平成28年9月29日(木)音楽の緊張感と弛緩

ドイツ語で、音楽の緊張のことを、Spannung(シュパヌンク)といいます。反対に、緩む事をEntspannung(エントシュパヌンク)といいます。

私がウィーンの音大生だったとき、先生から、曲の中に、この2つがどこにあるのか、注意を受けました。又、頂点、クライマックスのことを
Hoehepunkt(ヘーエプンクト)といいますが、これも音楽の中でどこにあるのか、たびたび尋ねられたものです。

今、生徒達を指導する立場になり、昔、先生から言われた、同じことを注意している自分がいます。

音楽を聴いていて、ずっと手に汗握るような緊張づくめの演奏は、聴いていて、疲れますし、ゆとりがありません。反対に、ずっと眠るためのBGMのようなダラダラした緩みっぱなしの演奏も退屈です。
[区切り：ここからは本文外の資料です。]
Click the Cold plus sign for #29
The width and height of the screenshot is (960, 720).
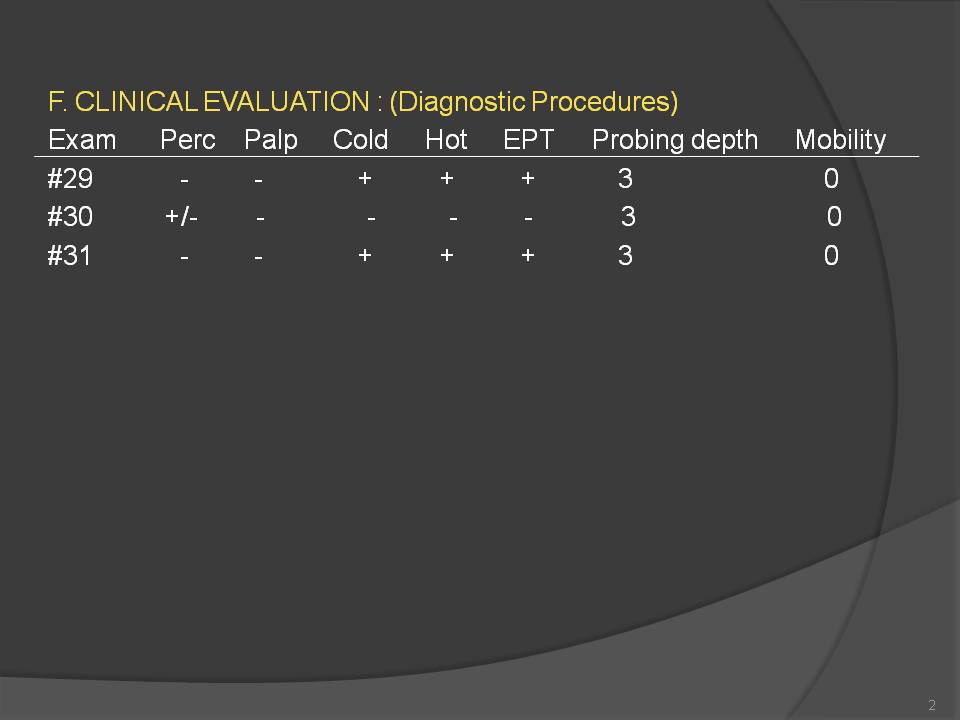(365, 178)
私が、ベートーヴェンのソナタ30番を練習していた時です。先生は、全て、分析して私に解説しなさい、とおっしゃられました。この曲は、後期のソナタで私が一番愛している曲なんですが、修士のリサイタル試験でも、帰国記念のリサイタルでも取り上げました。生徒が、レッスンで持ってくると、より深く理解することが出来ます。

正に、教えることは、こちらが習う事につながります。20年前に先生から言われて理解しにくい事が、生徒を教えてみると改めて、わかることが沢山出てきます。
そのたびに、生徒さん達に、有難うの感謝の気持ちで一杯です。


平成28年9月25日(日)生徒達の活躍、嬉しい

今日は、名古屋に一時帰省中の現在、東京藝大2年の生徒が、レッスンに来て、色々と弾いて聴かせてくれました。又、一段と成長した彼女のピアノ演奏に大きな喜びを感じます。
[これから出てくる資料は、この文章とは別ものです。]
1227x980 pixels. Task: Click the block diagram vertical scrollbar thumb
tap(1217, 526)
シューマンの森の情景、リストのリゴレット・パラフレーズ、ショパンのバルカローレ、ベルクのソナタ、リストのノルマの回想、チャイコフスキーのドゥムカ、バッハの半音階幻想曲とフーガ、シューマン=リストの献呈、メトネルのおとぎ話、などなど、まあ、それはそれは、すごいレパートリーを掛け持ちして練習している様子です。
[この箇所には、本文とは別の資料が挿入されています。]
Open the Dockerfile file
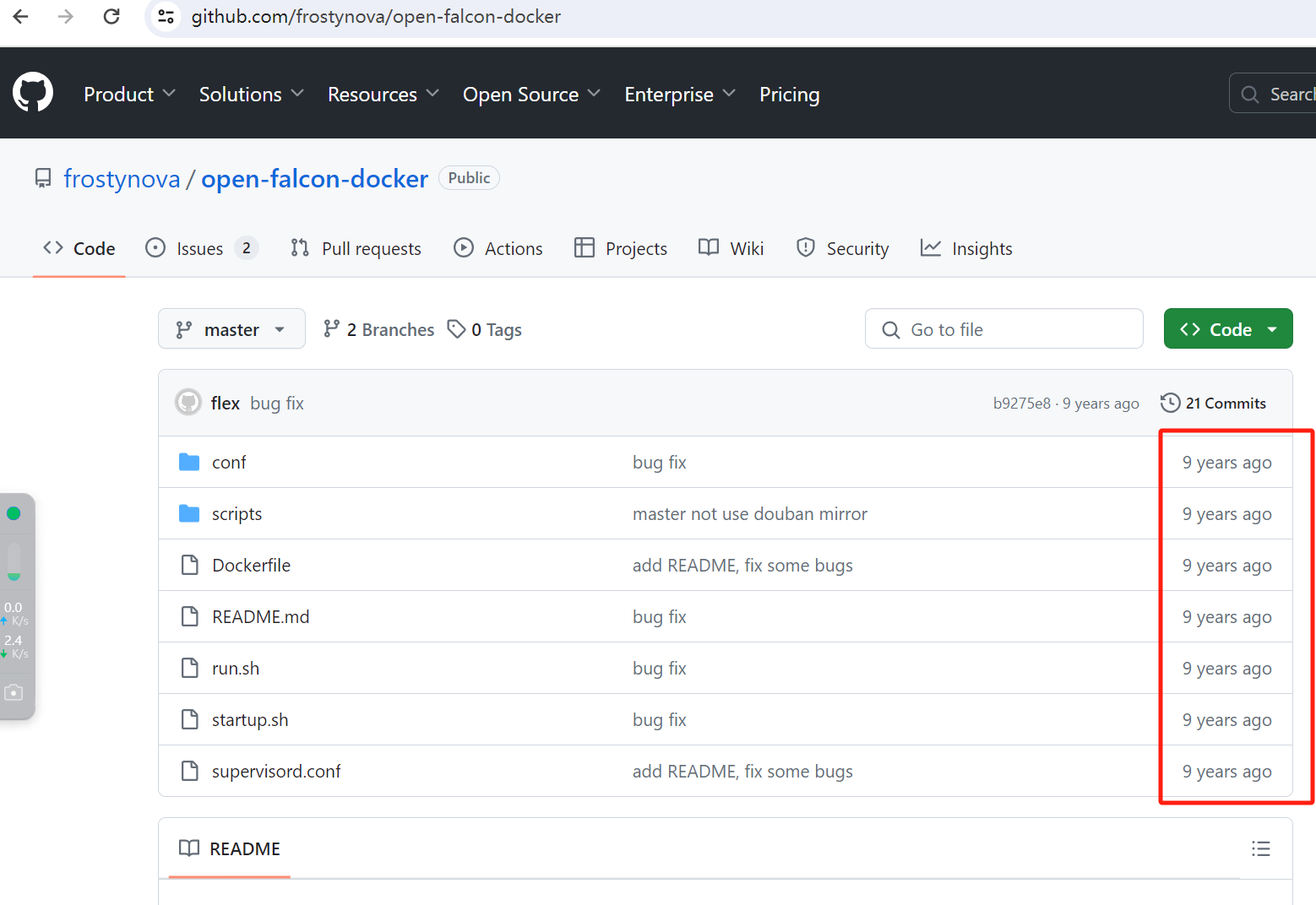The height and width of the screenshot is (905, 1316). click(251, 565)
それだけ、早いからこそ、演奏の機会も沢山頂いて、又、それを同時進行で、こなせているところがすごい。来年の5月に名古屋でリサイタルもさせて頂けるとの事で、又、その曲も考えなくてはいけないし、と嬉しそうに話していました。

6歳から、見てきた彼女が、もう、来年は、藝大3年生?えっ?という感じです。小さい時から、強烈な、読譜力と暗譜力の持ち主でしたが、今は、それに、プラス女性らしさが加わって、何か、すごくいい感じ!私が、ちょっとチャチャを入れて、「何か、いいことあった?彼氏が出来たとか・・・・」(笑)
と聞くと、「い〜え、なんにもありません!(笑)」と明るく笑う彼女。

「しじみ煮とか、煮物とかオバちゃん料理つくってます!」と彼女。女子力アップさせるのでなく、主婦力アップした、とのことで、これには、思わず、笑ってしまいましたが、いえいえ、そんなことはありません!ピアノ演奏も更に素晴らしいけれど、女子力、十分アップしてます!

生徒達が、帰省した時に、こうやってレッスンに来て、色々なお話しをしてくれるのがとても嬉しいです。やはり、私にとっては、小さい時から、大切に育てた子達が、どんな風に、なっていくのか見ていくのは、すごく楽しいですから。

門下生コンサートも、みんな帰って来て弾いてくれます。皆さん、楽しみにしていてください!


平成28年9月23日(金)相手を喜ばせる

「先生は、演奏しているとき、練習の時、何を考えて弾いていますか?」生徒さんからの質問がありました。

「そうね、やはり、演奏すること自体がコミュニケーションだから、相手のために、伝えること、喜んで頂く事を大切に考えて練習しているかなあ」。と答えました。

「コミュニケーションをとる時、相手を喜ばせる事を一番に考えるよね。それと同じ感じ」。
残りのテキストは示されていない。